The fourth night, in the meadow, he'd presented her with the most exquisite white eagle feather she'd ever seen. When, in her wide-eyed innocence, she asked what the feather was for, he'd flashed his fallen-angel's grin and dusted the feather across the pouting, sensitized nub of her breast.
"Oh, I'm sure you can come up with all kinds of uses, lover," he'd drawled.
Then came their first night by the creek. Stripping her naked on his lap, he'd treated her to a feast of blackberries and cream. Rorie still flushed and shivered by turns whenever she recalled those velvet droplets oozing down her skin, and the hot, wet sizzle of his tongue against her flesh. When he pulled her down to sheath his arousal in her, filling her with the sweet, sticky fruit of earth and man, she'd felt like Eve with her very own garden serpent.
As much as she enjoyed his bawdy ingenuity, though, she enjoyed learning all the ways to please him more. Every time she watched his eyelids flutter closed with the pleasure of her petting, every time she felt the pulsing shudders of his life force, or heard him gasp and groan her
name, she soared to a new height in heaven. She didn't think it was possible to love a man so much.
She didn't think it was possible to fear losing him so much, either.
When he was apart from her, even during the most joyful moments, Rorie still struggled with the niggling doubt that he might never return. As midnight crept nearer, she would worry he might forget their rendezvous, that he would be detained in town—or worse, that the bullet of some wisecracking upstart would keep him from ever coming again.
When she dared to broach her insecurities, he'd laughed at them.
"Darlin', Satan himself couldn't keep me from you. Not for long, anyway."
He smirked, and her stomach fluttered. How could he speak so lightly of the permanence that was death?
"Aw, sugar." Pulling her across the rumpled wools and crumpled honeysuckle petals that covered his bedroll that night, he wrapped his big body around her. "Don't worry. I'm not about to let some two-bit moonshiner gun me down.
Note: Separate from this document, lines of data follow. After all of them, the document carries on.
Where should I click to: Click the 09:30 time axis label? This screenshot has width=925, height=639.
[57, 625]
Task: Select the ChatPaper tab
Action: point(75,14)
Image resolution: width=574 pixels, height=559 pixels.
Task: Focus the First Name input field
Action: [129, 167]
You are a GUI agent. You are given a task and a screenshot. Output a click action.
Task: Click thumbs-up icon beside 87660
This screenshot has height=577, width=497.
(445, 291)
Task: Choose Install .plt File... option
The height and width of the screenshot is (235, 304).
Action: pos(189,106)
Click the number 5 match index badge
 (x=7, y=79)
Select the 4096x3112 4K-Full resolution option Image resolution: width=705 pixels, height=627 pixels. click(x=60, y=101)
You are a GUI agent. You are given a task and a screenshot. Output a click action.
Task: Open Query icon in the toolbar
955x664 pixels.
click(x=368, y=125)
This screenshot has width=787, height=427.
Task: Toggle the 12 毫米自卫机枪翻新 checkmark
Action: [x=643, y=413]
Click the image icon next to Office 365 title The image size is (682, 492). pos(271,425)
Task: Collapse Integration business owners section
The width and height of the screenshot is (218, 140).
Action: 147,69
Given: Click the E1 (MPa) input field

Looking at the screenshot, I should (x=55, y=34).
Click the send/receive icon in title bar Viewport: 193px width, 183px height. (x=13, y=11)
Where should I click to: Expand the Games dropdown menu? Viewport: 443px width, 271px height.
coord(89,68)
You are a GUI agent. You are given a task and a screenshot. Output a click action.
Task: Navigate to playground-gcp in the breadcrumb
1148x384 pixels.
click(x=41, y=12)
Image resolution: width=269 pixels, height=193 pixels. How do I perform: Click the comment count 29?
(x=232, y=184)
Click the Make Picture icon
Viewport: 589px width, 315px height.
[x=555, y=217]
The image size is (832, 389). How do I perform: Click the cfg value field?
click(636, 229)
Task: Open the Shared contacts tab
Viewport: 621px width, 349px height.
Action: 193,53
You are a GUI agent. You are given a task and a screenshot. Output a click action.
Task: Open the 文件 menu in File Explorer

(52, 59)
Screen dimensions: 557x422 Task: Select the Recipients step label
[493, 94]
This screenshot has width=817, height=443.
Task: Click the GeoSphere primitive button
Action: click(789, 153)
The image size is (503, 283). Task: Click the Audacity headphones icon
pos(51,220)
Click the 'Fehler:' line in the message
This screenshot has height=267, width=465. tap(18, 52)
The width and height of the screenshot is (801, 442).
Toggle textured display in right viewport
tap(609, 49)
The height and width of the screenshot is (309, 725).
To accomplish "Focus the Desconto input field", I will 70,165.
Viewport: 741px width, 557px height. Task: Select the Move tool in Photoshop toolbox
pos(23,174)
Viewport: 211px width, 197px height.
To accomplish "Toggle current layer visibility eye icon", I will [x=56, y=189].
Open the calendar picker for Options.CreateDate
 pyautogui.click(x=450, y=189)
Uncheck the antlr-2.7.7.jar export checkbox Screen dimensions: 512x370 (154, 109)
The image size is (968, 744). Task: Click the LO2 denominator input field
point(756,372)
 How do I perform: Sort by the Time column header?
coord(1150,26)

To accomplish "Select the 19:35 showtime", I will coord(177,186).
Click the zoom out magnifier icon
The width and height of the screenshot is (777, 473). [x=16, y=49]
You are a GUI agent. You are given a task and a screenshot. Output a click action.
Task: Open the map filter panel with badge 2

"Speaking of which..." His eyes danced like silver flames in the shimmering starlight. "We've got some celebrating to do."
She tried to put on a brave face. "We do?"
"Sure. I found young Dukker's still."
Her breath wedged in her throat. Considering that his discovery brought him one step closer to riding away forever, she found it hard to rejoice at his news.
"That's wonderful." She strived for a note of sincerity. "Where is it?"
He gave her a knowing, sidelong glance.
"Well..." Plucking a strand of meadow grass from her hair, he let it blow from his palm on a gust of westbound wind. "It's in a place near and dear to your heart, darlin'. Why don't you try and guess."
She didn't want to dampen his enthusiasm. "Cincinnati?" she joked weakly.
He chuckled. "Not this particular still, although I'm sure your Yankee neighbors have their fair share hidden on the Ohio River somewhere. Guess again, Queen City girl."
She smiled to hear him use the nickname of her birthplace. Most Texicans knew little about the lands beyond their borders, and they cared even less. How on earth had she ever let him bamboozle her into thinking he couldn't read?